____ INFORMATION GIVEN

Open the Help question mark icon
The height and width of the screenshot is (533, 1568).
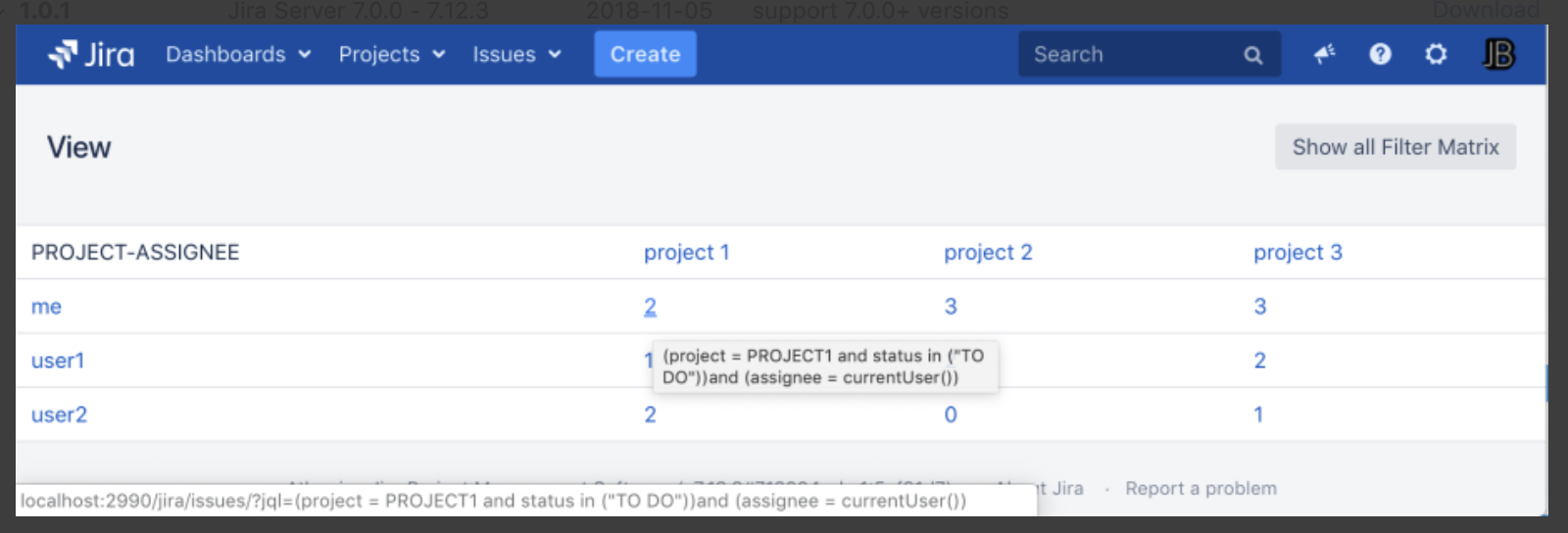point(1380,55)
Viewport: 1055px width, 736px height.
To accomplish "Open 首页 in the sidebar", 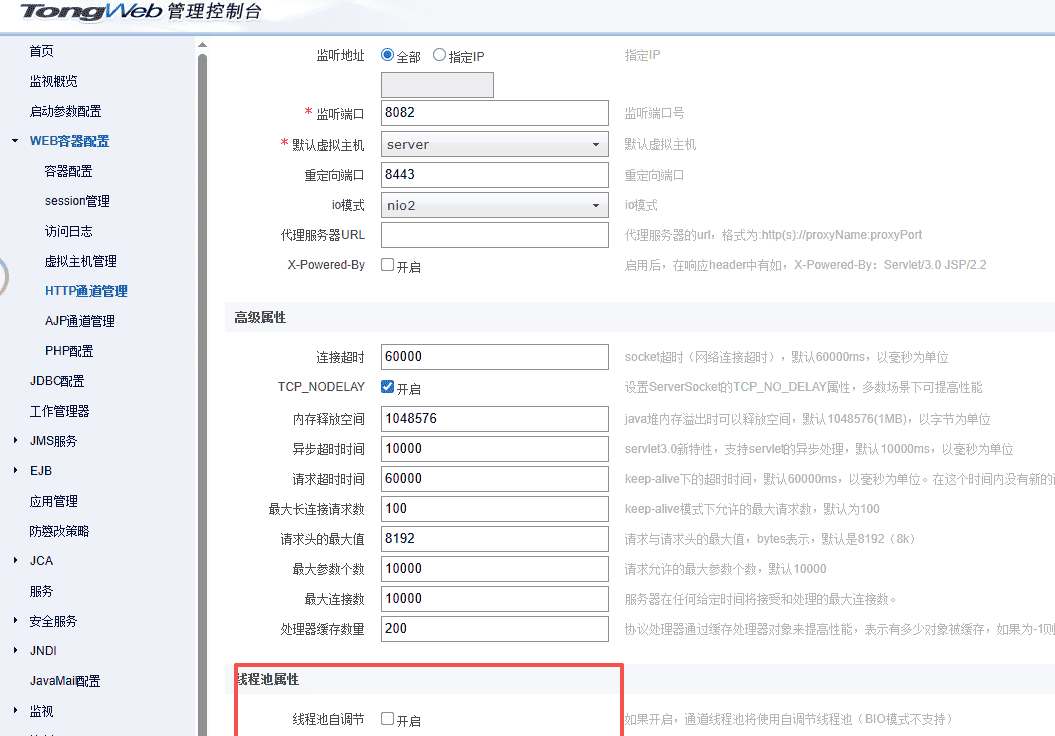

________

EXERCISE PROMPT
Copy out, word for word, the stretch of lines from the one containing "Viewport: 1055px width, 736px height." through the last line, omitting the pictures.

TASK ANSWER
Viewport: 1055px width, 736px height.
To accomplish "Open 首页 in the sidebar", 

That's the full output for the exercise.